Perhaps this is cheating, since I recommended the Just One Day/Just One Year two-fer in an earlier post, but I just love Forman's writing. I also love the dual perspective thing she has going - less of a commitment than adopting an entire series, but an opportunity to dive in deeper (and get more time with) characters that are well-developed and interesting with thoughtful, fast-paced storytelling. Although these are not new books - written in 2010 and 2012 - new packaging and an upcoming movie for If I Stay has these all over my local bookstore.

The Maze Runner
James Dashner, Delacorte Press, 2010

Also in the category of not-new but gaining in popularity due to upcoming motion picture, the first in this series is a perfect complement to fans of Hunger Games and Divergent. Readers will immediately be drawn into Thomas' life in the dystopian society "The Glade" and the impenetrable maze that surrounds it. Also a good choice for a slightly younger audience (middle school and up), the four books in this series will keep the interest of most sci-fi/fantasy fans. 

Dorothy Must Die
Danielle Paige, HarperCollins, 2014

A an awesome twist on the classic Wizard of Oz tale, featuring Amy Gumm, the "other" girl from Kansas. As she finds herself transported to Oz, she realizes that Dorothy has let fame get to her head, and the only solution is to work with the Wicked Witches to bring the Tin Man, Scarecrow, Lion, and ultimately, Dorothy, down, once and for all. Part action, part horror, with a dash of self-discovery thrown in, this is a clever and fun ride.
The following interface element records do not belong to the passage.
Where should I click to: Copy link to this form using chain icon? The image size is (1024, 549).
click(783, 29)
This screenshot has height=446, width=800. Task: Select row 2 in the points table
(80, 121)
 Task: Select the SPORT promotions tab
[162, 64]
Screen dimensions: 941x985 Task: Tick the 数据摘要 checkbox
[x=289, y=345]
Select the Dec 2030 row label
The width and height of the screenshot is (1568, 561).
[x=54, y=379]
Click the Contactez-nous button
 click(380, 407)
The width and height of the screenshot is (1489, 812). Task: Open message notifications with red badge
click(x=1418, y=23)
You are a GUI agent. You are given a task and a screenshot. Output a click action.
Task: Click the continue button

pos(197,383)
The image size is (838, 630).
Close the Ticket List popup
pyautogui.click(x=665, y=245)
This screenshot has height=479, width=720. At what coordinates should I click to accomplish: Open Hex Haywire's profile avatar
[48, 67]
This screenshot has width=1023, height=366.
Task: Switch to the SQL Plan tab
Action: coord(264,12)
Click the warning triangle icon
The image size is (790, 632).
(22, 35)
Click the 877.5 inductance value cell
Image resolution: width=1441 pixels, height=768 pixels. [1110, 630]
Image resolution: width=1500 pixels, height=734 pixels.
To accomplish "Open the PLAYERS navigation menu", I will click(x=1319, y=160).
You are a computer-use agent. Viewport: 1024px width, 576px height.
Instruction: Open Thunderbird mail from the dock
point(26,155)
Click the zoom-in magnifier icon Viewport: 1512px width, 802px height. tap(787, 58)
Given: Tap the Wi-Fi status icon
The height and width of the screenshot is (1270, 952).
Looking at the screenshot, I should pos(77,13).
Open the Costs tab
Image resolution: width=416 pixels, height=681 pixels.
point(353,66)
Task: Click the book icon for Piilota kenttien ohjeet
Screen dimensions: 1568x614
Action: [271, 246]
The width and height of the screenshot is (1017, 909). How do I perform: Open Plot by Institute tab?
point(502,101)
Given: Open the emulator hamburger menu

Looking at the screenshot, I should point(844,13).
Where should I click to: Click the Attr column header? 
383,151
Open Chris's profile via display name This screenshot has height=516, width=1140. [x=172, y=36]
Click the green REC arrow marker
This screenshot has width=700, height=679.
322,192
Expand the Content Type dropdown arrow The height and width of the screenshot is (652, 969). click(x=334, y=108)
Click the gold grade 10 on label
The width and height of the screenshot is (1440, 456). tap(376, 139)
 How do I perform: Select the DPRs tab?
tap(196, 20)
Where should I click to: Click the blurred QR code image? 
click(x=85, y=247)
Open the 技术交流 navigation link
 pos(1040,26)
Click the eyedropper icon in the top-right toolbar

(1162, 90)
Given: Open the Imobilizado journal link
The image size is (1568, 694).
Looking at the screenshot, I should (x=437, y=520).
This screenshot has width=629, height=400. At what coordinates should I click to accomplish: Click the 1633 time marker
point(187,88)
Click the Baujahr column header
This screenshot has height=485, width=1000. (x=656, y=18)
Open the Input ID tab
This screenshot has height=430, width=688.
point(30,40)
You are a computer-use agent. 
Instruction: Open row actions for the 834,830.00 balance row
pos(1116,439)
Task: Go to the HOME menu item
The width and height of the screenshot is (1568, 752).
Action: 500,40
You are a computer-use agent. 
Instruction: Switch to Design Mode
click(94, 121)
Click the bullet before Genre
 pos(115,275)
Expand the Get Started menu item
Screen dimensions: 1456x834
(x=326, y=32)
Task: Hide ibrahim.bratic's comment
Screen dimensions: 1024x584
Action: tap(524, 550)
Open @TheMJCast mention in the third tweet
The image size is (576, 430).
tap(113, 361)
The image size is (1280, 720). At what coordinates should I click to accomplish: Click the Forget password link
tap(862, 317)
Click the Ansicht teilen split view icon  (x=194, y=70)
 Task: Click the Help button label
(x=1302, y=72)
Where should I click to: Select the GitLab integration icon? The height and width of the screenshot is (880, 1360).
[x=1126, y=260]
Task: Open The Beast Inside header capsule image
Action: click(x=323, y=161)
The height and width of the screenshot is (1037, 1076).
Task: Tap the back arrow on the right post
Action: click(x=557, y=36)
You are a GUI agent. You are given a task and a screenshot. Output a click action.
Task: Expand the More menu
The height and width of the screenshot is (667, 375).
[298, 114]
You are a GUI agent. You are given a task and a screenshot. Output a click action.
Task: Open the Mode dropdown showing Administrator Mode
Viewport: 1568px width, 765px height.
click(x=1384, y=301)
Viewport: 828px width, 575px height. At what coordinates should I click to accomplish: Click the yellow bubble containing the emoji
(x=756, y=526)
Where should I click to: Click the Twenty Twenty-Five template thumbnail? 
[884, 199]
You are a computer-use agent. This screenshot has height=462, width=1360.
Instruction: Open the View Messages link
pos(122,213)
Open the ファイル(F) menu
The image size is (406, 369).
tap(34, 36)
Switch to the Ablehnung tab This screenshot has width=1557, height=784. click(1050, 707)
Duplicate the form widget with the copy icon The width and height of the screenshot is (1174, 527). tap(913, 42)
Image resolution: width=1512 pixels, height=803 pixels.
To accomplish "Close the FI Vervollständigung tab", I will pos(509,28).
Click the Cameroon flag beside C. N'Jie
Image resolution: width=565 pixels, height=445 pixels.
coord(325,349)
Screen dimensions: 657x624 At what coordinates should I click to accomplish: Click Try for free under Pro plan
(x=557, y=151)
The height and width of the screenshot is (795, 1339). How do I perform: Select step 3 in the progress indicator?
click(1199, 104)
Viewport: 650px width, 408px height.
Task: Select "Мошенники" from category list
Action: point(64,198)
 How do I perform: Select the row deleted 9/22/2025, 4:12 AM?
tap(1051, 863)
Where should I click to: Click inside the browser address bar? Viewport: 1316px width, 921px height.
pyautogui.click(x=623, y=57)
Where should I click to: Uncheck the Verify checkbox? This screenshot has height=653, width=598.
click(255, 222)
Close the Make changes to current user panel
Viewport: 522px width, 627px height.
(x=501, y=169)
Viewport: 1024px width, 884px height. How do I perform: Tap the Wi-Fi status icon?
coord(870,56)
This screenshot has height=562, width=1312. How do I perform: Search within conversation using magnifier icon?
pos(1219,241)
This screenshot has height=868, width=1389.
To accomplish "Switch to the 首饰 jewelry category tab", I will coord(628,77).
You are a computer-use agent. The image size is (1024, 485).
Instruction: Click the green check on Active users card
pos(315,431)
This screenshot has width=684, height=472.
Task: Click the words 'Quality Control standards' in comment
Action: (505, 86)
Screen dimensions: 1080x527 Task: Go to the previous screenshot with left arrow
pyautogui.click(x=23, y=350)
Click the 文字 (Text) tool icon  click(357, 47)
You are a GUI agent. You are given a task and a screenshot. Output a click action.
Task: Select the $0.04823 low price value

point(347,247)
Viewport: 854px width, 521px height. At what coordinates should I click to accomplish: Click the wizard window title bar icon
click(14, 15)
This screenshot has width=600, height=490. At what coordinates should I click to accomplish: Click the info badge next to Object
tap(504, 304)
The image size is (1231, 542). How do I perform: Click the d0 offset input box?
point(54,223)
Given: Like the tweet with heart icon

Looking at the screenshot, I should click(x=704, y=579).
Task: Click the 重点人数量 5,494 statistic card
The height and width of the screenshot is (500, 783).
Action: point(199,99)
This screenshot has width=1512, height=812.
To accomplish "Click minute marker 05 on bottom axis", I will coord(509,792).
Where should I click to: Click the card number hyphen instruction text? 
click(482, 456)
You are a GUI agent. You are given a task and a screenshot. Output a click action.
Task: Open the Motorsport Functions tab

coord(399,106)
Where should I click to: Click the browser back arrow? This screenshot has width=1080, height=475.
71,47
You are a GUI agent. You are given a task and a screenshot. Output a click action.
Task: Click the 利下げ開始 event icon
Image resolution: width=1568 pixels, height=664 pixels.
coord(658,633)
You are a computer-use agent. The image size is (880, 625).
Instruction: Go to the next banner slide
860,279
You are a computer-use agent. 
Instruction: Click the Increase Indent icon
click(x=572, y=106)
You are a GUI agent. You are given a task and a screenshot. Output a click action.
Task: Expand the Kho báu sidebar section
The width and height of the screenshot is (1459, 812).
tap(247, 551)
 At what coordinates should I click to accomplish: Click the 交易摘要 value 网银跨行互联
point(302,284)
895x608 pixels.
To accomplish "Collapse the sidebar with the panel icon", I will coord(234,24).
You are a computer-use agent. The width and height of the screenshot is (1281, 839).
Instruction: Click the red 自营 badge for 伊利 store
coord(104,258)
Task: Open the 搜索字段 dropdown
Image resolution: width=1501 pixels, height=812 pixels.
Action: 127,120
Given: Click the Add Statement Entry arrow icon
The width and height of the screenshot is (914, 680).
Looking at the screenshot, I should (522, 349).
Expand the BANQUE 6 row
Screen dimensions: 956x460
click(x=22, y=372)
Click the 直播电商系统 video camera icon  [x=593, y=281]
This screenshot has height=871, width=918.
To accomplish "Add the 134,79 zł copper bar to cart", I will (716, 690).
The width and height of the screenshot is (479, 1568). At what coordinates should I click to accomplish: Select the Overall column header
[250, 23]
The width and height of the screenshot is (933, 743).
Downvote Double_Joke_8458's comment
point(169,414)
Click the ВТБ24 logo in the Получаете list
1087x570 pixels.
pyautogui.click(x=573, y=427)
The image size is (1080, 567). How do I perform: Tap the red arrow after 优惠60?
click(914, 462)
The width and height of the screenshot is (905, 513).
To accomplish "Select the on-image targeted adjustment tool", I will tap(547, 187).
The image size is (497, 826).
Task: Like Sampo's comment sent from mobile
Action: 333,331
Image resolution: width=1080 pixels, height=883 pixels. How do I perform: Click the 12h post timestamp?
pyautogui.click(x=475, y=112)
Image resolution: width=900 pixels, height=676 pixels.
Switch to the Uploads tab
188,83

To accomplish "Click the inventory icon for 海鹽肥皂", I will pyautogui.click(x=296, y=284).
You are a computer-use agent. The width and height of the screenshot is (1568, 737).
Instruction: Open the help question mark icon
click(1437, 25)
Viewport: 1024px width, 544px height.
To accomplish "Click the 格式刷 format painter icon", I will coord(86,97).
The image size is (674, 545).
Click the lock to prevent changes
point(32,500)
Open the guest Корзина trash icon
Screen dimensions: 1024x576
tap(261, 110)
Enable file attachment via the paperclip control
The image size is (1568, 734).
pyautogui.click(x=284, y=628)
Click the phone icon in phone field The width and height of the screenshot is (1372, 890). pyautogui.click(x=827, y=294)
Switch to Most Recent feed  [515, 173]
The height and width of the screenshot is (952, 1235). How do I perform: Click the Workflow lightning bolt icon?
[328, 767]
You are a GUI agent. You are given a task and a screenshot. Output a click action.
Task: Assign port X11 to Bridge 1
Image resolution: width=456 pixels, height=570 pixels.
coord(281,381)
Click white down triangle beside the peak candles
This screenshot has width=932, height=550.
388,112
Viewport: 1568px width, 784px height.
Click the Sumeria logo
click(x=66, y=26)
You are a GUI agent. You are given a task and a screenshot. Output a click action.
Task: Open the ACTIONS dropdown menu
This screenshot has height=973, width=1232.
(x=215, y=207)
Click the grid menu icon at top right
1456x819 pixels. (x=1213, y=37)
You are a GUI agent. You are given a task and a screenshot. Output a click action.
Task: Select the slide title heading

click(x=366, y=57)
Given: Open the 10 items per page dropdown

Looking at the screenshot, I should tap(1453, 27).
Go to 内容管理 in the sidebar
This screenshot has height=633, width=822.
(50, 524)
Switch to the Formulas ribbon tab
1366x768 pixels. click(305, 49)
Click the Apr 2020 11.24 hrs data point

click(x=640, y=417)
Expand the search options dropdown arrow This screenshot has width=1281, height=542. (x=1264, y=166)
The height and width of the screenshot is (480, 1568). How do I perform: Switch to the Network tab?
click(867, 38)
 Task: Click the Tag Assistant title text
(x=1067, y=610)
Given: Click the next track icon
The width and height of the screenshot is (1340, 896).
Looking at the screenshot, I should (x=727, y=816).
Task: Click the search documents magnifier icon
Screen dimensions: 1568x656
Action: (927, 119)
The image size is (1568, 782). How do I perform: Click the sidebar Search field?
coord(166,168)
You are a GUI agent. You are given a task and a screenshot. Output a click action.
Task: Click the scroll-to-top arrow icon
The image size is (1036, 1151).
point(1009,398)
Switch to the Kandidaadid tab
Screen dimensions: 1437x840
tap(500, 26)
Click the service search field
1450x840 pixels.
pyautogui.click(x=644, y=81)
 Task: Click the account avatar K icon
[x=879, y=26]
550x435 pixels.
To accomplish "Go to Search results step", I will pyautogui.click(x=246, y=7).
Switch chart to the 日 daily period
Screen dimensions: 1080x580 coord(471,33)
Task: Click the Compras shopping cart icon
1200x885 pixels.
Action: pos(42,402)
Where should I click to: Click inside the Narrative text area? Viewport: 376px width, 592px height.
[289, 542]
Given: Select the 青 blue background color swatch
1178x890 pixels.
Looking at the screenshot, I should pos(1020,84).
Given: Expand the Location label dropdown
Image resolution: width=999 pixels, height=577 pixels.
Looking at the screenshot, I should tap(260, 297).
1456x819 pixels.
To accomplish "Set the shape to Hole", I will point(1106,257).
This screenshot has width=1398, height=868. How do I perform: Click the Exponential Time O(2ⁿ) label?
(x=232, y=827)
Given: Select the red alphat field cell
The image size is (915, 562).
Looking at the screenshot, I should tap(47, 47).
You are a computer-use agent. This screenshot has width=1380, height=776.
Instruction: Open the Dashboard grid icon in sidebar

Sara Benincasa, HarperTeen, 2014

Another twist on a classic tome, this time the Great Gatsby, and more a retelling than a derivative work. Set in the Hamptons, each of the original Gatsby characters has been recast as a teen, and the story is alive with drama. Perhaps not the highest-brow of the choices here, but it works as guilty pleasure reading (with at least some literary merit), for those who are fans of the Gossip Girl-type stories.